Liverpool chief executive Ian Ayre has praised the resilience of the Hillsborough campaigners after a “true verdict” was delivered on Tuesday.
A jury ruled that the 96 that died at Hillsborough stadium in 1989 were unlawfully killed, owing to the negligence of police and ambulance workers.
Liverpool Football Club remained respectively reserved as the events of Tuesday’s ruling played out, with Ayre releasing a statement late in the afternoon, hailing the “humbling and inspirational” families of those lost, and the survivors of the tragedy.
“After 27 long years the true verdict has finally been delivered, confirming what the families always believed—their loved ones were unlawfully killed,” he said.

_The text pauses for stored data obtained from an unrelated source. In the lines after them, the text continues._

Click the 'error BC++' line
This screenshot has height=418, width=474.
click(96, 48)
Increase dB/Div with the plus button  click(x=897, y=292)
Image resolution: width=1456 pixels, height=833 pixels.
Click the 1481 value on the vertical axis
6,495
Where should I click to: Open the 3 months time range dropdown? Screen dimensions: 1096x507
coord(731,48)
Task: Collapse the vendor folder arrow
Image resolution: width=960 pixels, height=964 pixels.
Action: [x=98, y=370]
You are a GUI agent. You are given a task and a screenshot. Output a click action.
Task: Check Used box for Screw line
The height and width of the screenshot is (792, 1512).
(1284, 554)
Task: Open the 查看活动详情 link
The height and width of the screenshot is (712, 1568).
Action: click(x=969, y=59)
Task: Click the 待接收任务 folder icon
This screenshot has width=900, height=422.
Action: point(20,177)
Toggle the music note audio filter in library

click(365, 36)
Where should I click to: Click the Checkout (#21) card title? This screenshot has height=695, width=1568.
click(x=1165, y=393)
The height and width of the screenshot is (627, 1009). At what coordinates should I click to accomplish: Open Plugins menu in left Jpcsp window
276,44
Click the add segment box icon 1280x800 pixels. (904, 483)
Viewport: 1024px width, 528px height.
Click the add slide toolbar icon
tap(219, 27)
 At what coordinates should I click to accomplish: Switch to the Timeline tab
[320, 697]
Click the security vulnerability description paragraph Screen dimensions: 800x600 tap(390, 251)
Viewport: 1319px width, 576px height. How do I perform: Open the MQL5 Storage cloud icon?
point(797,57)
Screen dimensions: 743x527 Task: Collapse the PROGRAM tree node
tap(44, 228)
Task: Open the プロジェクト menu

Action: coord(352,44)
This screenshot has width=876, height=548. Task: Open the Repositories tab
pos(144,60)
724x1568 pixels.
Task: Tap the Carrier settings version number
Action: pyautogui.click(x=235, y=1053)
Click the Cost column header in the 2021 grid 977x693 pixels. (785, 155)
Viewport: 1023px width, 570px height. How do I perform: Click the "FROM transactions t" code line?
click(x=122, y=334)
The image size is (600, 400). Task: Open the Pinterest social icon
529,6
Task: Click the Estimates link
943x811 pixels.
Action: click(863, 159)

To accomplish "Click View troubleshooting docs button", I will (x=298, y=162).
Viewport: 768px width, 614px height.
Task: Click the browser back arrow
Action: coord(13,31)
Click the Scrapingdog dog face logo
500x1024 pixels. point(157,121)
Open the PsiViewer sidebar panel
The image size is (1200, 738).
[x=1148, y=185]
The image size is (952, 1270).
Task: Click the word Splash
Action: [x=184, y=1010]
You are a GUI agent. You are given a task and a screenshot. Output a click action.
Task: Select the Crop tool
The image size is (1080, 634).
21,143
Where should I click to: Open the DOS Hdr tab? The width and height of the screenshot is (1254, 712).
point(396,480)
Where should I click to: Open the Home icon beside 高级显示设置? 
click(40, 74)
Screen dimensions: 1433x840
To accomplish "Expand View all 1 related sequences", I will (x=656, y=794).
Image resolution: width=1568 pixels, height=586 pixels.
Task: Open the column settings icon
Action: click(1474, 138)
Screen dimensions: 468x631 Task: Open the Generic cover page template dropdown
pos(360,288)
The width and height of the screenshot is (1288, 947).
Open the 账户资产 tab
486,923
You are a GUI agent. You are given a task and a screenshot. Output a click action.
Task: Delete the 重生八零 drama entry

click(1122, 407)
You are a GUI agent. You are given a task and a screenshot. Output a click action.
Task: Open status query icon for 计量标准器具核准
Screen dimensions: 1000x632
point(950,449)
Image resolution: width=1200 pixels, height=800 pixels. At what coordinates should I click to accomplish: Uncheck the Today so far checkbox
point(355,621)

“Liverpool Football Club welcomes the jury’s decision, once and for all, that our supporters were not in any way responsible for what happened at Hillsborough.
“We will always remember the selfless bravery and heroism of the many fans that helped their fellow supporters in the most harrowing of circumstances that day.
“We praise those who, since the beginning of the inquest, have had to find the courage and strength to re-live what they went through.
“Since April 15, 1989, the solidarity shown by Liverpool fans towards the families and survivors encapsulates the unique character of both the club and city.
“We are also hugely thankful for the unwavering support the wider football community has so generously shown these past 27 years.
“It has been a painful journey for the families and survivors, who have endured and sacrificed so much for so long.
“The resilience and dignity they have shown throughout their tireless campaign has been humbling and inspirational.
“Their conduct and actions throughout their struggle has brought pride to the city of Liverpool and will serve as a lasting tribute to the victims.
“The 96 men, women and children who were unlawfully killed at Hillsborough will never be forgotten.”
A club so intertwined with their emotional fanbase, Liverpool will be relieved to have finally seen justice delivered following the events of 15 April 1989.
Rightly turning the attention to the families and survivors, Ayre’s praise is emphatic.